The records must be returned word for word.

**PROVIDED RECORDS**
-------------------------
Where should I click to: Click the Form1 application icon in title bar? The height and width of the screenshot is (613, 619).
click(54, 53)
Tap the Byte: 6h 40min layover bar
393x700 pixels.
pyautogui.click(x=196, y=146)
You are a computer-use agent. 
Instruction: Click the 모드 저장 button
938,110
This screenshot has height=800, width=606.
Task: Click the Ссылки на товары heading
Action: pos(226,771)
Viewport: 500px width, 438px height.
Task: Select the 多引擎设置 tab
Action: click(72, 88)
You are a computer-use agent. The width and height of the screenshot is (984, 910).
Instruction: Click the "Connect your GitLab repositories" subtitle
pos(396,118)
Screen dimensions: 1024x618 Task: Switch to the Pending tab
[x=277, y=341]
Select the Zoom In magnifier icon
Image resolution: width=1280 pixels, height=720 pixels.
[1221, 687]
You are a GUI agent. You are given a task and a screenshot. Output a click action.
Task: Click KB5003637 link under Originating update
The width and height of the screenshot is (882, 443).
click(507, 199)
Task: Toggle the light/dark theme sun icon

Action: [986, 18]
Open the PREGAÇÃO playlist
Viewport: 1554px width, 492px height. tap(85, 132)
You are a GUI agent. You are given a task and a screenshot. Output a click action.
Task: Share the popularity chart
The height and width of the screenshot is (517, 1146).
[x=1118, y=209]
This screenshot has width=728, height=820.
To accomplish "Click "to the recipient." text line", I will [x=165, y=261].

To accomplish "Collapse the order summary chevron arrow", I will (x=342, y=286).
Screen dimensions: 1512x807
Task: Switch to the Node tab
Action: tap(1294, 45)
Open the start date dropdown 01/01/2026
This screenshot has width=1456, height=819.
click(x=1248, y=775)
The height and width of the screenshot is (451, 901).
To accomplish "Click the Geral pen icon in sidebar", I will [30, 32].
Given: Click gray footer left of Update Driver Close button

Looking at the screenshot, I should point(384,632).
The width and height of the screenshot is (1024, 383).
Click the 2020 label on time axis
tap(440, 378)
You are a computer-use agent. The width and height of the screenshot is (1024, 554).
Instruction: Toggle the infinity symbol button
-------------------------
**WRITTEN SOLUTION**
Where should I click to: Click the Form1 application icon in title bar? The height and width of the screenshot is (613, 619).
click(54, 53)
Tap the Byte: 6h 40min layover bar
393x700 pixels.
pyautogui.click(x=196, y=146)
You are a computer-use agent. 
Instruction: Click the 모드 저장 button
938,110
This screenshot has height=800, width=606.
Task: Click the Ссылки на товары heading
Action: pos(226,771)
Viewport: 500px width, 438px height.
Task: Select the 多引擎设置 tab
Action: click(72, 88)
You are a computer-use agent. The width and height of the screenshot is (984, 910).
Instruction: Click the "Connect your GitLab repositories" subtitle
pos(396,118)
Screen dimensions: 1024x618 Task: Switch to the Pending tab
[x=277, y=341]
Select the Zoom In magnifier icon
Image resolution: width=1280 pixels, height=720 pixels.
[1221, 687]
You are a GUI agent. You are given a task and a screenshot. Output a click action.
Task: Click KB5003637 link under Originating update
The width and height of the screenshot is (882, 443).
click(507, 199)
Task: Toggle the light/dark theme sun icon

Action: [986, 18]
Open the PREGAÇÃO playlist
Viewport: 1554px width, 492px height. tap(85, 132)
You are a GUI agent. You are given a task and a screenshot. Output a click action.
Task: Share the popularity chart
The height and width of the screenshot is (517, 1146).
[x=1118, y=209]
This screenshot has width=728, height=820.
To accomplish "Click "to the recipient." text line", I will [x=165, y=261].

To accomplish "Collapse the order summary chevron arrow", I will (x=342, y=286).
Screen dimensions: 1512x807
Task: Switch to the Node tab
Action: tap(1294, 45)
Open the start date dropdown 01/01/2026
This screenshot has width=1456, height=819.
click(x=1248, y=775)
The height and width of the screenshot is (451, 901).
To accomplish "Click the Geral pen icon in sidebar", I will [30, 32].
Given: Click gray footer left of Update Driver Close button

Looking at the screenshot, I should point(384,632).
The width and height of the screenshot is (1024, 383).
Click the 2020 label on time axis
tap(440, 378)
You are a computer-use agent. The width and height of the screenshot is (1024, 554).
Instruction: Toggle the infinity symbol button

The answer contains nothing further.